Asha’s early decisions have serious ramifications as The Startup Wife progresses and Cyrus settles into his new role as a prophet. Whether he gets swept up in the glory, or like so many men is just preconditoned to belive that he is better, smarter, and more deserving of status and success than Asha, it’s not long before he’s dismissing her both literally and figuratively.
A strong cast of female characters in The Startup Wife who have to work twice as hard as the men to acheive success, demonstarte the blatant sexism that exists in startup culture, the tech world, and throughout the U.S. today. But their unabashed efforts to fight back and claime their equality give me hope for the future. These women, young, old, and in between stand up to racist and sexist language and fight for their place at the table.
What’s Love Got to Do With It?
Finally, at it’s core The Startup Wife is a love story. And a cautionary tale about what happens when you mix business and pleasure. When you let one person become your everything.
Early on in the book a lawyer advises the couople that their marriage will never succeed if they start a business together. But young, naive, and in love they laugh him off.
To anyone who’s been married for any length of time, this advice seems prophetic. And in any event there is such a thing as too much togetherness.

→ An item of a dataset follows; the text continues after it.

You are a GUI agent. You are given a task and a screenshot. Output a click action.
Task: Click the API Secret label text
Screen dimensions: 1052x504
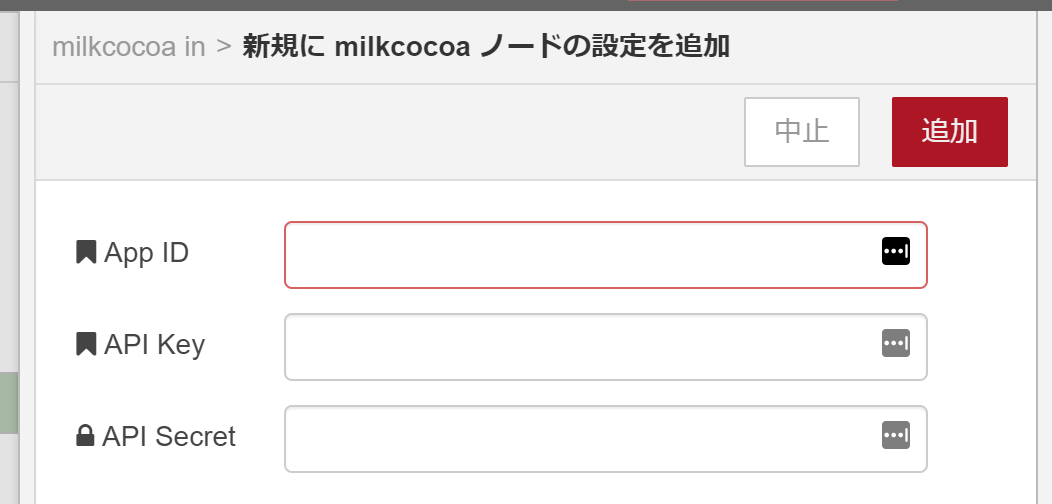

Finally, Asha realizes, “I literally created a platform that makes the entire world worship my husband.” What could posibly ne wrong with that?
If you’ve ever felt a little bit disenchanted with social media or the tech empires, or out of place in a world designed by and for men, or unsure of the place you hold in another’s heart, The Satrtup Wife will give you plenty to think about. But you’ll be entertained all the way through.